What you have to do -> Print the records exactly as given.

Task data ->
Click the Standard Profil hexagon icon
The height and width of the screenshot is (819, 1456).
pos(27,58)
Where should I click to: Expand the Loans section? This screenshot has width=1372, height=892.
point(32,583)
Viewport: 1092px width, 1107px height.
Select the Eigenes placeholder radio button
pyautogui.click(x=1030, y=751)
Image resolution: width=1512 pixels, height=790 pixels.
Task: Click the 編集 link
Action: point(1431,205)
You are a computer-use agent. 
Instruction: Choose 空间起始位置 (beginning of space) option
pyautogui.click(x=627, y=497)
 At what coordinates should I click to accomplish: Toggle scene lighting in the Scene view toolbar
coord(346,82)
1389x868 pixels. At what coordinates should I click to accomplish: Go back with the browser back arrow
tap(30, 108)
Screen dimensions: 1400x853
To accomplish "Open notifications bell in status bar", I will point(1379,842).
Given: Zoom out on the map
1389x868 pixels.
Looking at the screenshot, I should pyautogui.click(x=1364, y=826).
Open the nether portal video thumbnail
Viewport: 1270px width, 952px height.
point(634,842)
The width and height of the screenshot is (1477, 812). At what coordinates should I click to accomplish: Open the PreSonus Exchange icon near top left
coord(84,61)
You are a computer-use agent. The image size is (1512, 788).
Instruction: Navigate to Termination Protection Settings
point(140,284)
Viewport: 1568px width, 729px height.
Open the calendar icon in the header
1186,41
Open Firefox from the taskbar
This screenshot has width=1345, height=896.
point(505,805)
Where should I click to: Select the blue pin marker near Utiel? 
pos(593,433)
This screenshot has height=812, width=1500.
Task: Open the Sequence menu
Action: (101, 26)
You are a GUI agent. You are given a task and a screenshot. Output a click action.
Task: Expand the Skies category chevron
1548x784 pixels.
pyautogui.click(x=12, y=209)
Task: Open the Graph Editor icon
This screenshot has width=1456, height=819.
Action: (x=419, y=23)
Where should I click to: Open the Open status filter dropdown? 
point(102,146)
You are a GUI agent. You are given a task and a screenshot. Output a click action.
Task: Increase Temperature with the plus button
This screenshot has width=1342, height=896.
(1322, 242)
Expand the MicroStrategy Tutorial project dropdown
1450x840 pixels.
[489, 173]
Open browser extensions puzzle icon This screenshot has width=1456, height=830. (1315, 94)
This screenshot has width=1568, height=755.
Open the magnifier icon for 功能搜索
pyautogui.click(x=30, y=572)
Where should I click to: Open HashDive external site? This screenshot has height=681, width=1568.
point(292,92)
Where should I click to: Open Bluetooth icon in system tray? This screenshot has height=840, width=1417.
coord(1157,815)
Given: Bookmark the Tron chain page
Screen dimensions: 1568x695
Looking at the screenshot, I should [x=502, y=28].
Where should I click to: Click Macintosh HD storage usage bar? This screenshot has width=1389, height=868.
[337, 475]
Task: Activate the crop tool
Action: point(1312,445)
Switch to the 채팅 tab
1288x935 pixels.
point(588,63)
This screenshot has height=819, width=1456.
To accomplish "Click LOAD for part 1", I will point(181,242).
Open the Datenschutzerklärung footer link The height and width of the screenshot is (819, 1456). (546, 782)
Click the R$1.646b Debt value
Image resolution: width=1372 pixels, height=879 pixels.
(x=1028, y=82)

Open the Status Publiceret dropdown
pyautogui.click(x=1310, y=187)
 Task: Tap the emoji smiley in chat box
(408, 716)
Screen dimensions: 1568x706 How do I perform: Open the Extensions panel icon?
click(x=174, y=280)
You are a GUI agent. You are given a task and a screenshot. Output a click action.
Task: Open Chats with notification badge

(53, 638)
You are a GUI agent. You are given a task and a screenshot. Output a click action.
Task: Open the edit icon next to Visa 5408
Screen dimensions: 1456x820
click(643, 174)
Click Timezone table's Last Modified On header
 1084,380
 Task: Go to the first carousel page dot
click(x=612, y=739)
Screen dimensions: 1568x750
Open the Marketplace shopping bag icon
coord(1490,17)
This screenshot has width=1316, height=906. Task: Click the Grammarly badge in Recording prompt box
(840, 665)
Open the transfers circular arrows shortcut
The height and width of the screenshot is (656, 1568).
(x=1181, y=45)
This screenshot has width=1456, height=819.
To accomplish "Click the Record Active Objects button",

Result for this task ->
Click the Standard Profil hexagon icon
The height and width of the screenshot is (819, 1456).
pos(27,58)
Where should I click to: Expand the Loans section? This screenshot has width=1372, height=892.
point(32,583)
Viewport: 1092px width, 1107px height.
Select the Eigenes placeholder radio button
pyautogui.click(x=1030, y=751)
Image resolution: width=1512 pixels, height=790 pixels.
Task: Click the 編集 link
Action: point(1431,205)
You are a computer-use agent. 
Instruction: Choose 空间起始位置 (beginning of space) option
pyautogui.click(x=627, y=497)
 At what coordinates should I click to accomplish: Toggle scene lighting in the Scene view toolbar
coord(346,82)
1389x868 pixels. At what coordinates should I click to accomplish: Go back with the browser back arrow
tap(30, 108)
Screen dimensions: 1400x853
To accomplish "Open notifications bell in status bar", I will point(1379,842).
Given: Zoom out on the map
1389x868 pixels.
Looking at the screenshot, I should pyautogui.click(x=1364, y=826).
Open the nether portal video thumbnail
Viewport: 1270px width, 952px height.
point(634,842)
The width and height of the screenshot is (1477, 812). At what coordinates should I click to accomplish: Open the PreSonus Exchange icon near top left
coord(84,61)
You are a computer-use agent. The image size is (1512, 788).
Instruction: Navigate to Termination Protection Settings
point(140,284)
Viewport: 1568px width, 729px height.
Open the calendar icon in the header
1186,41
Open Firefox from the taskbar
This screenshot has width=1345, height=896.
point(505,805)
Where should I click to: Select the blue pin marker near Utiel? 
pos(593,433)
This screenshot has height=812, width=1500.
Task: Open the Sequence menu
Action: (101, 26)
You are a GUI agent. You are given a task and a screenshot. Output a click action.
Task: Expand the Skies category chevron
1548x784 pixels.
pyautogui.click(x=12, y=209)
Task: Open the Graph Editor icon
This screenshot has width=1456, height=819.
Action: (x=419, y=23)
Where should I click to: Open the Open status filter dropdown? 
point(102,146)
You are a GUI agent. You are given a task and a screenshot. Output a click action.
Task: Increase Temperature with the plus button
This screenshot has width=1342, height=896.
(1322, 242)
Expand the MicroStrategy Tutorial project dropdown
1450x840 pixels.
[489, 173]
Open browser extensions puzzle icon This screenshot has width=1456, height=830. (1315, 94)
This screenshot has width=1568, height=755.
Open the magnifier icon for 功能搜索
pyautogui.click(x=30, y=572)
Where should I click to: Open HashDive external site? This screenshot has height=681, width=1568.
point(292,92)
Where should I click to: Open Bluetooth icon in system tray? This screenshot has height=840, width=1417.
coord(1157,815)
Given: Bookmark the Tron chain page
Screen dimensions: 1568x695
Looking at the screenshot, I should [x=502, y=28].
Where should I click to: Click Macintosh HD storage usage bar? This screenshot has width=1389, height=868.
[337, 475]
Task: Activate the crop tool
Action: point(1312,445)
Switch to the 채팅 tab
1288x935 pixels.
point(588,63)
This screenshot has height=819, width=1456.
To accomplish "Click LOAD for part 1", I will point(181,242).
Open the Datenschutzerklärung footer link The height and width of the screenshot is (819, 1456). (546, 782)
Click the R$1.646b Debt value
Image resolution: width=1372 pixels, height=879 pixels.
(x=1028, y=82)

Open the Status Publiceret dropdown
pyautogui.click(x=1310, y=187)
 Task: Tap the emoji smiley in chat box
(408, 716)
Screen dimensions: 1568x706 How do I perform: Open the Extensions panel icon?
click(x=174, y=280)
You are a GUI agent. You are given a task and a screenshot. Output a click action.
Task: Open Chats with notification badge

(53, 638)
You are a GUI agent. You are given a task and a screenshot. Output a click action.
Task: Open the edit icon next to Visa 5408
Screen dimensions: 1456x820
click(643, 174)
Click Timezone table's Last Modified On header
 1084,380
 Task: Go to the first carousel page dot
click(x=612, y=739)
Screen dimensions: 1568x750
Open the Marketplace shopping bag icon
coord(1490,17)
This screenshot has width=1316, height=906. Task: Click the Grammarly badge in Recording prompt box
(840, 665)
Open the transfers circular arrows shortcut
The height and width of the screenshot is (656, 1568).
(x=1181, y=45)
This screenshot has width=1456, height=819.
To accomplish "Click the Record Active Objects button",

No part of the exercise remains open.